Transitions and Learning How to Start Over
The batteries on all my devices are nearly dead as I decide it is time I sit down and write. Isn’t that the way it always goes for people like me? The lost kids living a life of unbalanced disarray. Tamed, chaotic messes. Dumpster fire people.
Now more than ever I feel like that is who I am. This version of myself that has always existed below the surface. This little lost girl on an isle of misfit hearts. It burns too dark and people get blistered thinking it’s cold. Dead. Unclaimed. And no. It’s not any of those things. I am a series of sharpened edges held together by scar tissue and maybe a little glitter glue. But I stand in the dark. Don’t get too close. You’ll lose an eye. Or worse.

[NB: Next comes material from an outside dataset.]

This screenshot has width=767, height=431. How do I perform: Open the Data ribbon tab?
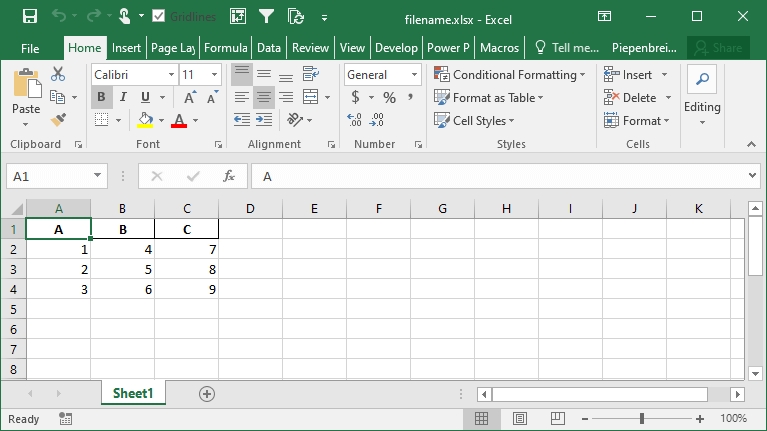[x=268, y=47]
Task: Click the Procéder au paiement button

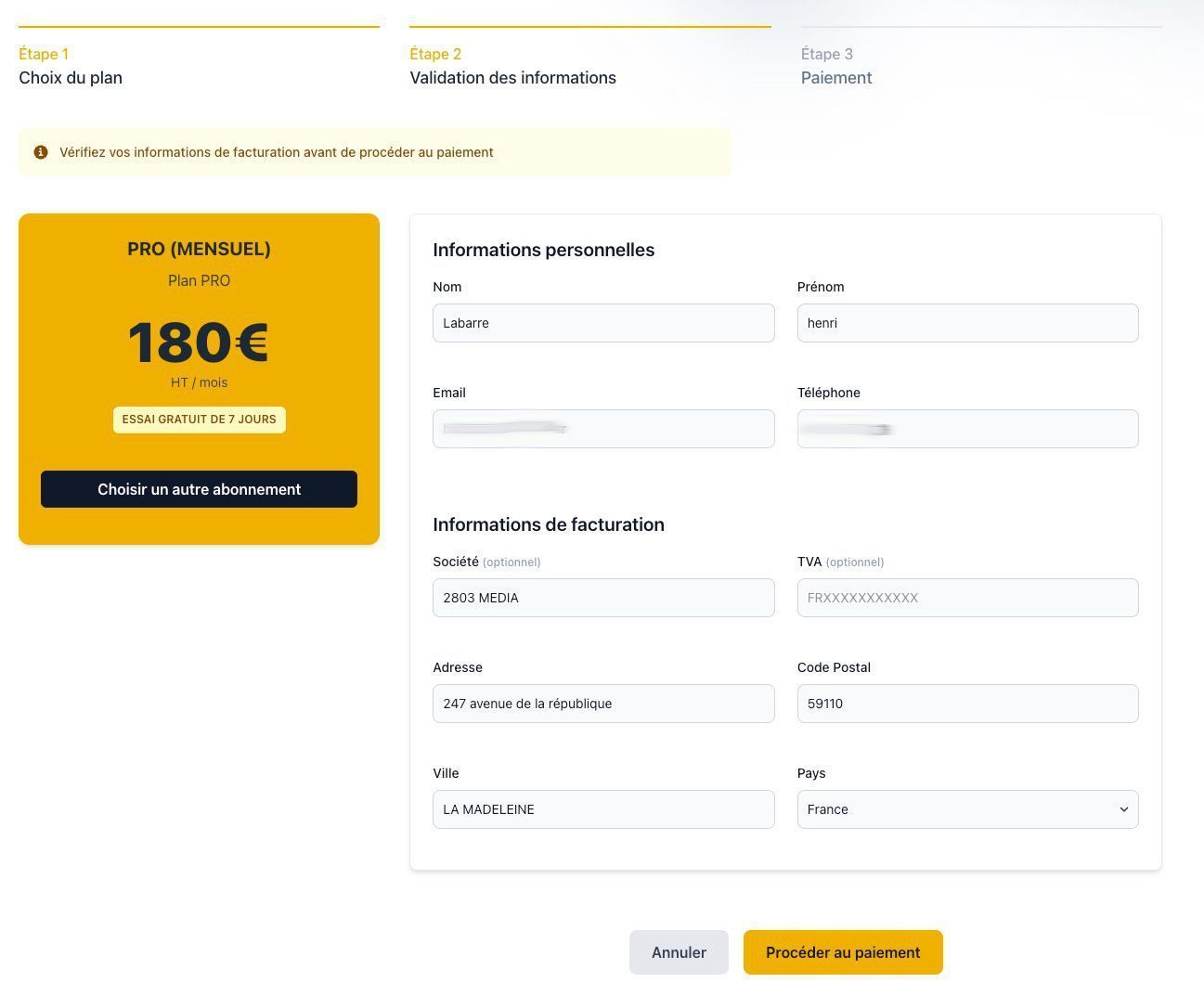Action: pyautogui.click(x=842, y=951)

Life is changing. In almost unbelievable ways. And. Quickly. Even if this period of purgatory has felt like it’s lasted forever. It was time that was needed. And the next stage will also be that. Time I need to figure out what the fuck I am doing with my life and how I will get there.
When you get married there are always certain ideations. The last thing that you consider is being not married. So when that time comes upon you and you’ve spent your entire adult life cradled in a nest of someone else’s making…how do you learn to fly? How do you step off the ledge and trust that your atrophied wings will not let you slam into the earth. Shattered. Broken. Failure.
I guess we don’t get that assurance. That simple joy of certainty. And this is the first time that I have ever experienced such daunting amounts of darkness ahead.
It’s strange right? But everything I’ve ever done has been to the expectations of others. Plans made only somewhat with an image of my future in their making. Mostly I’ve been there along for the ride. Like a hobo on a train. Just hopping cars and hoping for the best.
But I’ve been tossed from the railway. My plans are…lacking in confidence. I know the things that I want to do. The things that drive me. The ones that ignite my heart and cast away that dreaded blackness clouding the path. Impracticality has its drawbacks.
But I am also faced with an opportunity. I have a place to land. People who love me. Things that enrich my experience. Ones I often tend to forget about. Because admitting to yourself that you are worth someone else’s effort…well. That could be the greatest challenge of all.
And how could I not try? How could I stand there and simply walk away from opportunity?
The truth is, I don’t know what I am going to do. How I will live beyond bare minimum anything. How I will get into a real place that is really mine and not belonging to someone else. From one man’s nest to another and back again.
The whole thing makes me sick. Makes me scream into the pillow. Under a blanket. Where my kids cannot see or hear me.
I’ve not ever been so terrified of anything in my whole life. But then. My whole life has been a series of following instructions and falling back.
Now that I’m falling from that nest up on the highest branch, all I have to do is fly. Trust myself. Ha! A sadly laughable idea. But I’m growing into the role. As I fall. And during this drop I remind myself to breathe. To remember that there are these people cheering me on. Loving me from various distances. Offering help in whatever ways they can. My people. These wonderful, beautiful humans who look at me and they see—something. Something worth their effort. Their love. And while I can’t say that I see in me what they do, I can say that I will try to be worthy of them. To earn them.
All this said. My project. My ‘Some Little Piece of Me’…oh how that keeps changing. I have some ideas. And I hope to have something ready between moving and mothering and falling. I think it is through this work. Words. Art. That I learn how to fend for myself. It is there that I exist. Where I am more than that patchwork girl. And it is there where I try to remember my own words. About struggle and life beyond survival. I am surviving. I have done that for 32 years. And I will continue to do so.
So why do I hesitate so hard on the idea of living? Especially when I am already falling?